I wear a 10.5 in pretty much everything: Vans, Converse, etc... and I know you don't want boots to be too lose, so I ordered a 10.5. I went to a local shop to get them heat molded, but they suggested I ride them for awhile before I do that because I may not need it. Problem is, after riding them for two days, they feel as though they may be too snug. When I'm walking in them, my toes hit pretty hard. When I 'm riding on my toe edge, they feel alright, but when I'm on my heel, my toes hit pretty hard to the point where they hurt and feel as though they are almost curling.

My toes were pretty numb after both days of riding. I'm worried that even after they pack out that they might be too tight.

Has anybody had this issue? Should I heat mold the liners and see if that fixes it?

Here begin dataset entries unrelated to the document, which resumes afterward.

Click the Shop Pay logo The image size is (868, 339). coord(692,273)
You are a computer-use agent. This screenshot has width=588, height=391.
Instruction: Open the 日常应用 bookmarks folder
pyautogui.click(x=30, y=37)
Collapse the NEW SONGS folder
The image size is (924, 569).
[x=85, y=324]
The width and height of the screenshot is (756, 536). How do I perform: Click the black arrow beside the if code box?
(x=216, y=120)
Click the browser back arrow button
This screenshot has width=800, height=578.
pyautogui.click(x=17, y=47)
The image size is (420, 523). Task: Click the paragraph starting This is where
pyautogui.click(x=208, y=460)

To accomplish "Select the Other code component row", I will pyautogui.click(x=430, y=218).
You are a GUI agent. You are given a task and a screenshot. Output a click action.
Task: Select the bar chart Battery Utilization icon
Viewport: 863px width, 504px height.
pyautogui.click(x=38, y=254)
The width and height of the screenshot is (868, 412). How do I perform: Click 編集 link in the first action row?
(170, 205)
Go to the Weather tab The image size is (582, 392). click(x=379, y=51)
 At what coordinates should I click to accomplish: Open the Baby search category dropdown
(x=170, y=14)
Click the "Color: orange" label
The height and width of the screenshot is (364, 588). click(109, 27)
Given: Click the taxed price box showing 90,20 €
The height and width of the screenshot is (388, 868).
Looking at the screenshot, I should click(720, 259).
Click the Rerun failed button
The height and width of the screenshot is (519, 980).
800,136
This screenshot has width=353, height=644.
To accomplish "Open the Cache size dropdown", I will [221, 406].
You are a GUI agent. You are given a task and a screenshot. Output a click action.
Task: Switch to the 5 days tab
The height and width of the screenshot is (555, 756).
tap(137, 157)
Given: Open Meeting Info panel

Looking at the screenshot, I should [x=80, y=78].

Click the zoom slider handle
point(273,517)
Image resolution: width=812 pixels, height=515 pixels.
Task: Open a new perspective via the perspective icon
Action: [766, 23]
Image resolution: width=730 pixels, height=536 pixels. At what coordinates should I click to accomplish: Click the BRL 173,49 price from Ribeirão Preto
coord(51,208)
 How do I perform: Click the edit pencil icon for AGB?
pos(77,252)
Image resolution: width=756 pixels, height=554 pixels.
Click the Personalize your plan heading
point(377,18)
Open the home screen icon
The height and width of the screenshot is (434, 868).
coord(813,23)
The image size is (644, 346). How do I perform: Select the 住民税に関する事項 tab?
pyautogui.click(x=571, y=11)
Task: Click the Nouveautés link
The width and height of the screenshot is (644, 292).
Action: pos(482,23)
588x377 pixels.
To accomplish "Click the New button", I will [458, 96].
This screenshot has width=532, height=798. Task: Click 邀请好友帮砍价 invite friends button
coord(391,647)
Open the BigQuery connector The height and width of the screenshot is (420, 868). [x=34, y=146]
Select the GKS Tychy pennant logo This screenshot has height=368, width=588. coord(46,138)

If heat molding doesn't fix it, is there any way to stretch the boot itself to get a little more toe room? Or should I just ride through the pain and hope they pack out?

Thanks


----------



## Jet520 (Sep 28, 2016)

I just got my Lashed Bradshaw couple days ago, haven't had chance to try them on the snow.

My Mondo-Print is 25.5cm, shop guy says that I should get size 7.5 for Lashed, but after I tried them on, I decided to get size 8 is more comfortable.

You may try heat molded or change the insoles like superfeet.


----------



## snowklinger (Aug 30, 2011)

i wear lashed a size smaller than my street shoes, i have wide flat feet.


----------



## ctoma (Aug 9, 2011)

snowklinger said:


> i wear lashed a size smaller than my street shoes, i have wide flat feet.


Here's a photo of snowklinger and his wide flat feet while snowboarding:


----------



## Salt Shaker (Sep 13, 2017)

I rode the Lashed last season in size 12. Tried them on in the store, and my toes were pushing into the liner but not pushing into the boot shell. I normally wear size 11 snowboard boots.

Everyone told me to size up with 32, which was against my gut feeling, but I did it anyway. 

After a few days of riding I was swimming in them. They broke in at least a half size, maybe more. I wore thicker socks to compensate. My foot was literally sliding around in the boot by the end of the season.

This led me to buy a pair of TM-Two's in size 11. They were really snug and had pressure points on my big toes. Didnt even ride them.

I decided to measure my feet for the first time ever. Turns out I need a 27.5 mondo (US 9.5) in a E or EE width. Did some research, tried on a ton of boots, and ended up with the Adidas Samba in 9.5. It fits more comfortably than my TM-Two in size 11. My feet are wide, boxy, and flat. Toe box shape seems more critical than actual sizing for me.

To answer your question: Yes the Lashed will break in, and then pack out more. But it might not be the best boot for the size/shape of your foot to begin with.


----------



## linvillegorge (Jul 6, 2009)

ctoma said:


> Here's a photo of snowklinger and his wide flat feet while snowboarding:


A striking resemblance. LOL!


----------